#### Work request
Write down the lines exactly as they appear, from the one that contains "You are a computer-use agent. The" through the final line of the records, so that both ends are kept and no pictures come along.

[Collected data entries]
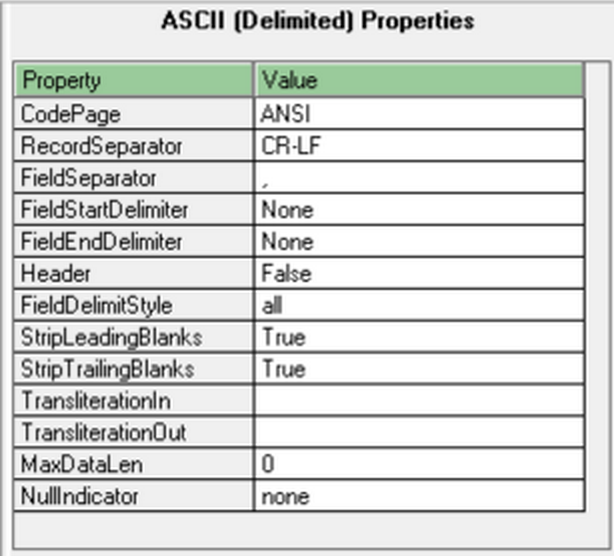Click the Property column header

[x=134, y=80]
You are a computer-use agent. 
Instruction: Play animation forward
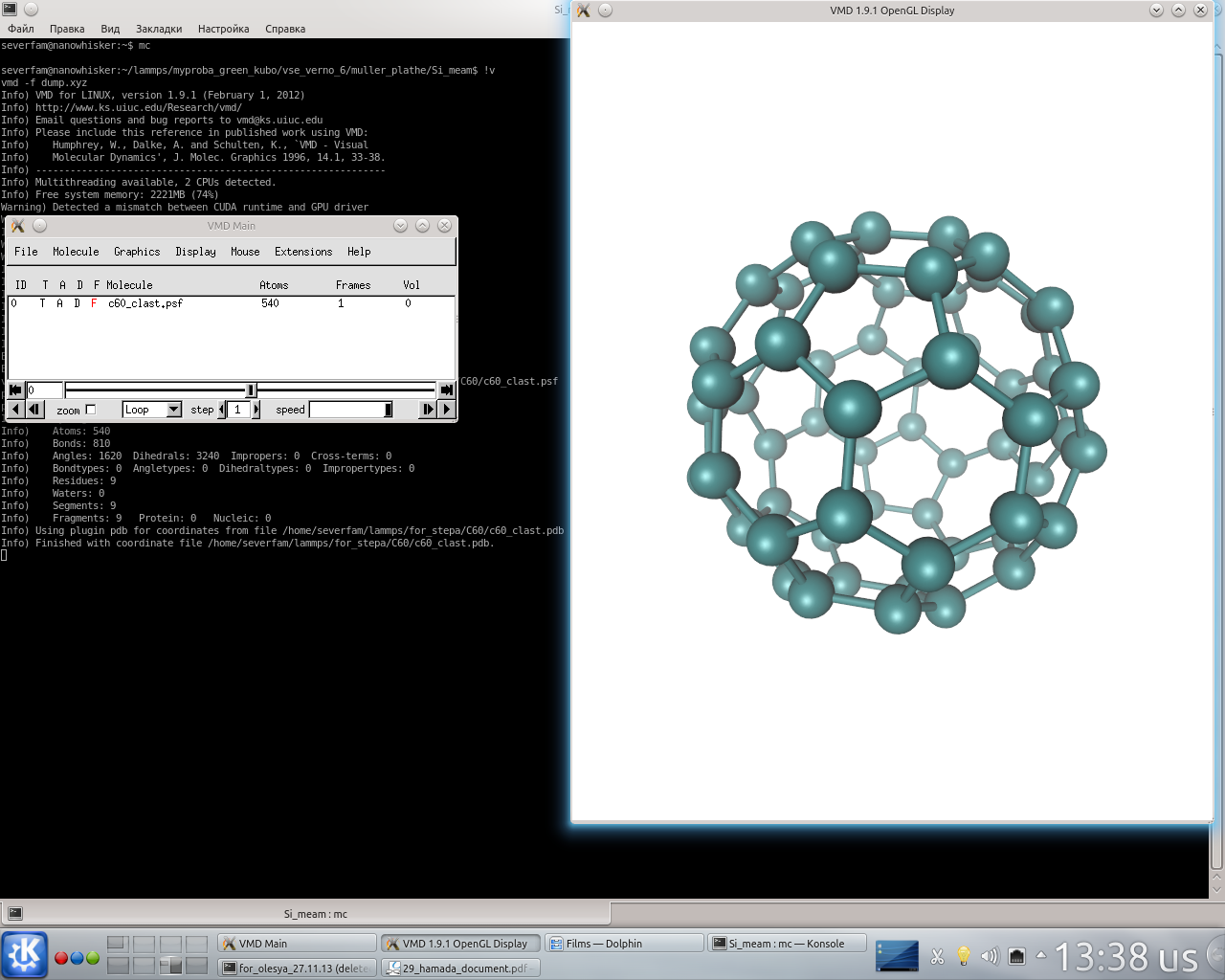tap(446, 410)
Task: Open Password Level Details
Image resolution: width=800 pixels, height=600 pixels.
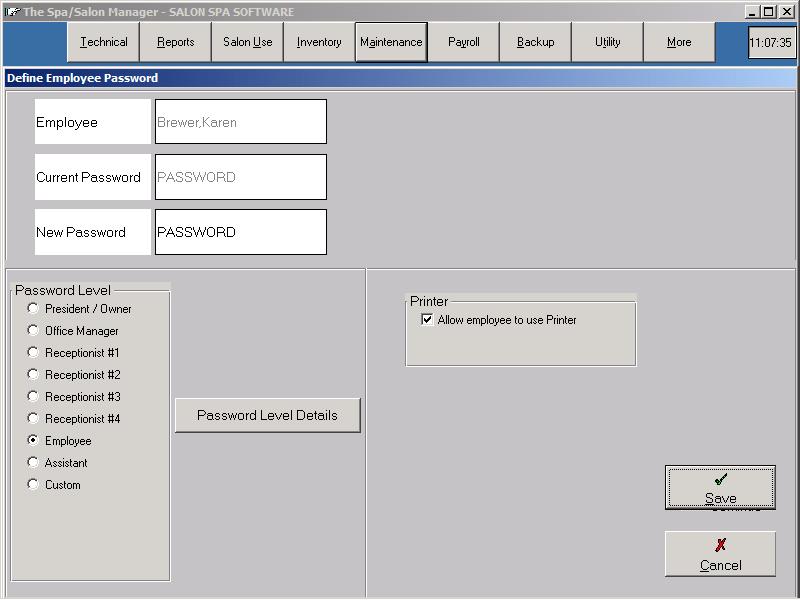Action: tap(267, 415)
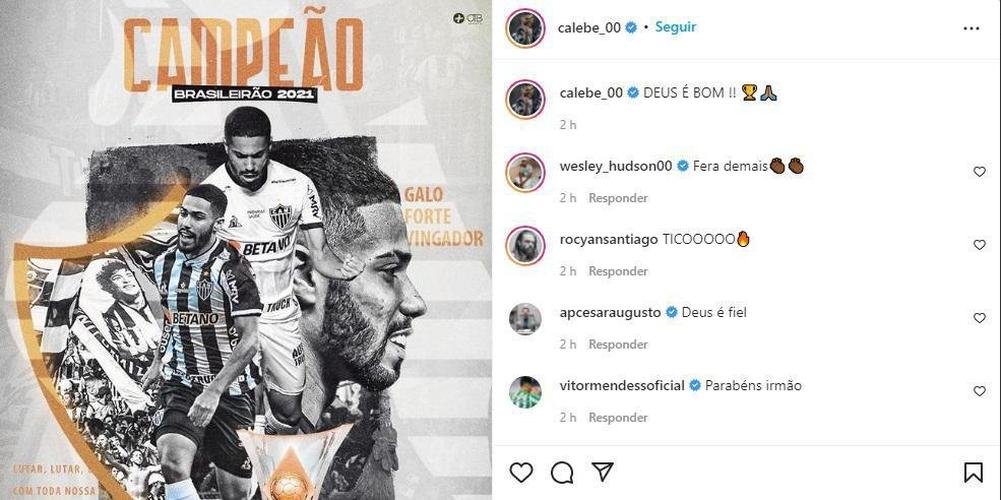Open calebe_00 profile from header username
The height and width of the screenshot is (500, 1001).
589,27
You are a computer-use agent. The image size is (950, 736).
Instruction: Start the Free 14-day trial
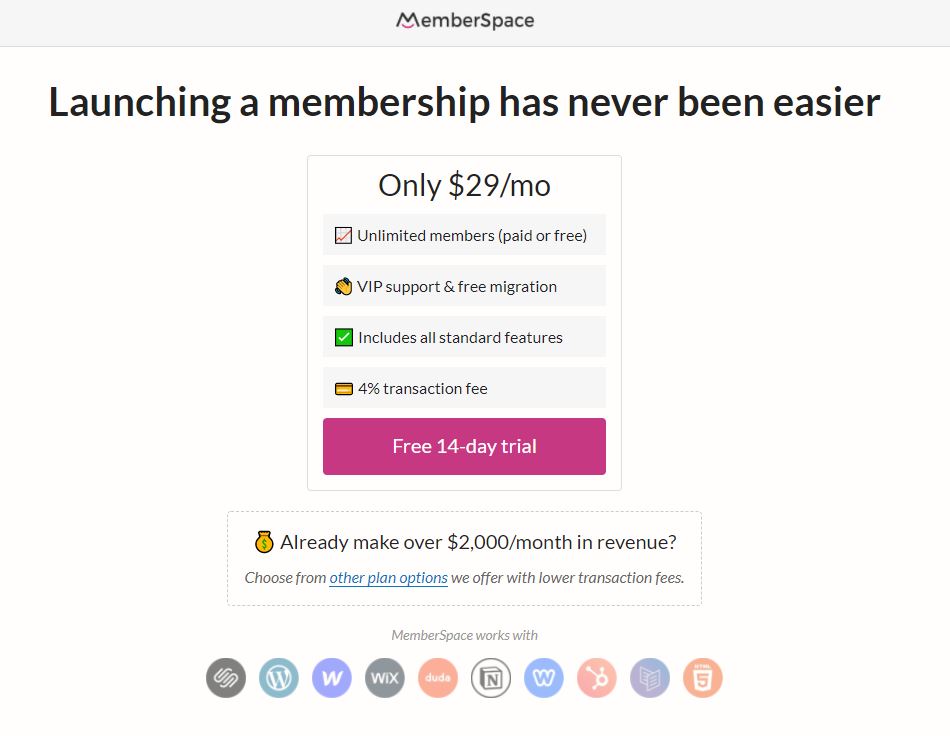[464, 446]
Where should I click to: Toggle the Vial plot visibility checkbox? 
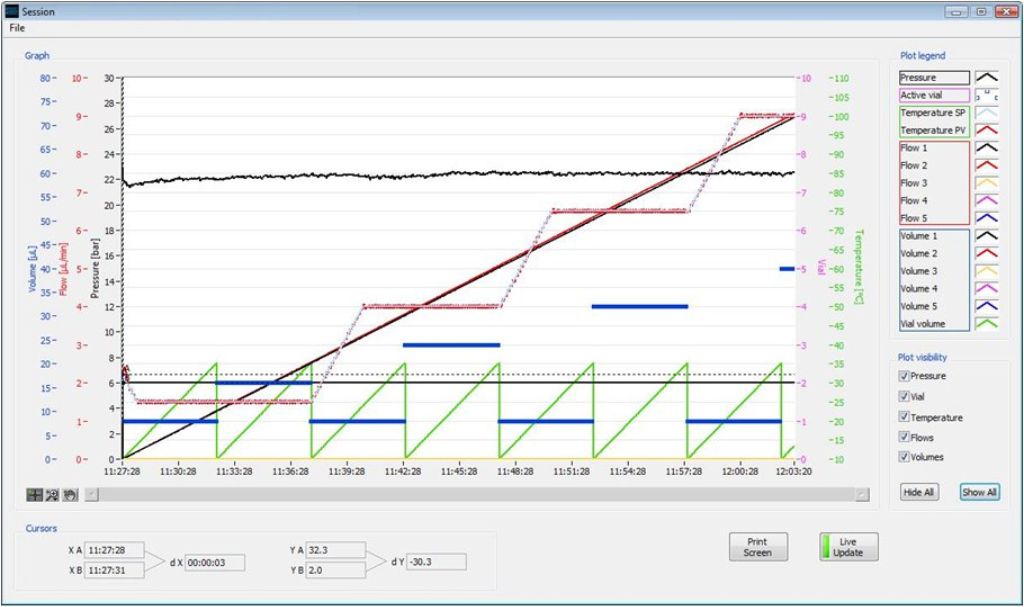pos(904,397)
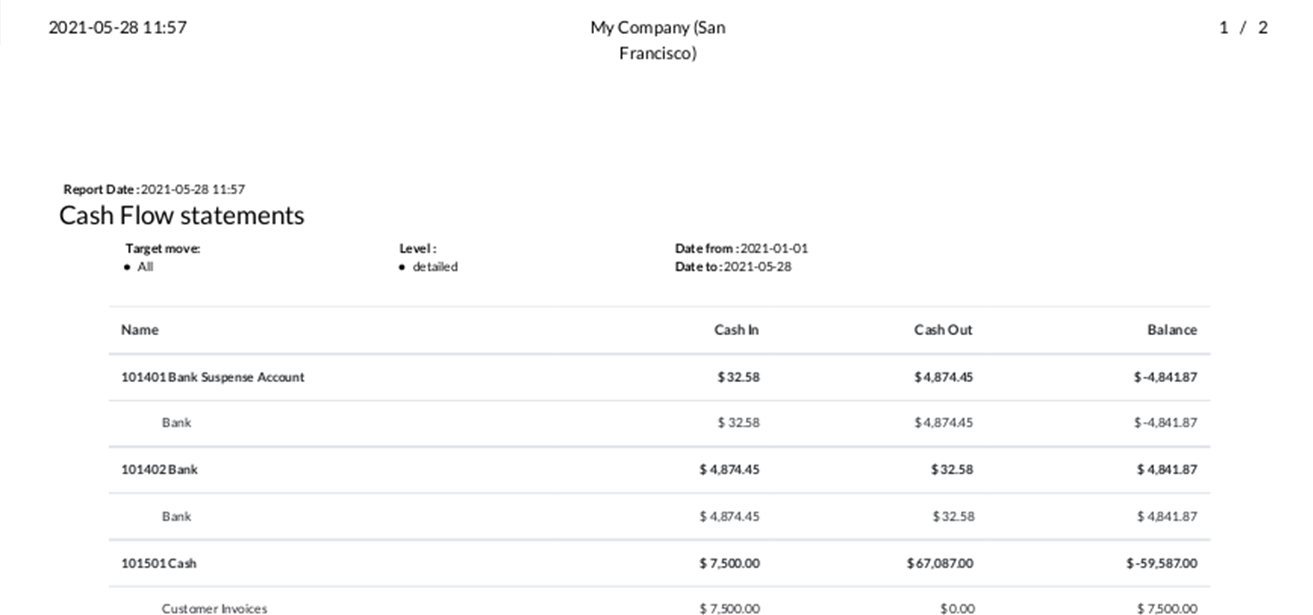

#### Answer to this exercise
You are a computer-use agent. The image size is (950, 736).
Instruction: Start the Free 14-day trial
[464, 446]
Where should I click to: Toggle the Vial plot visibility checkbox? 
pos(904,397)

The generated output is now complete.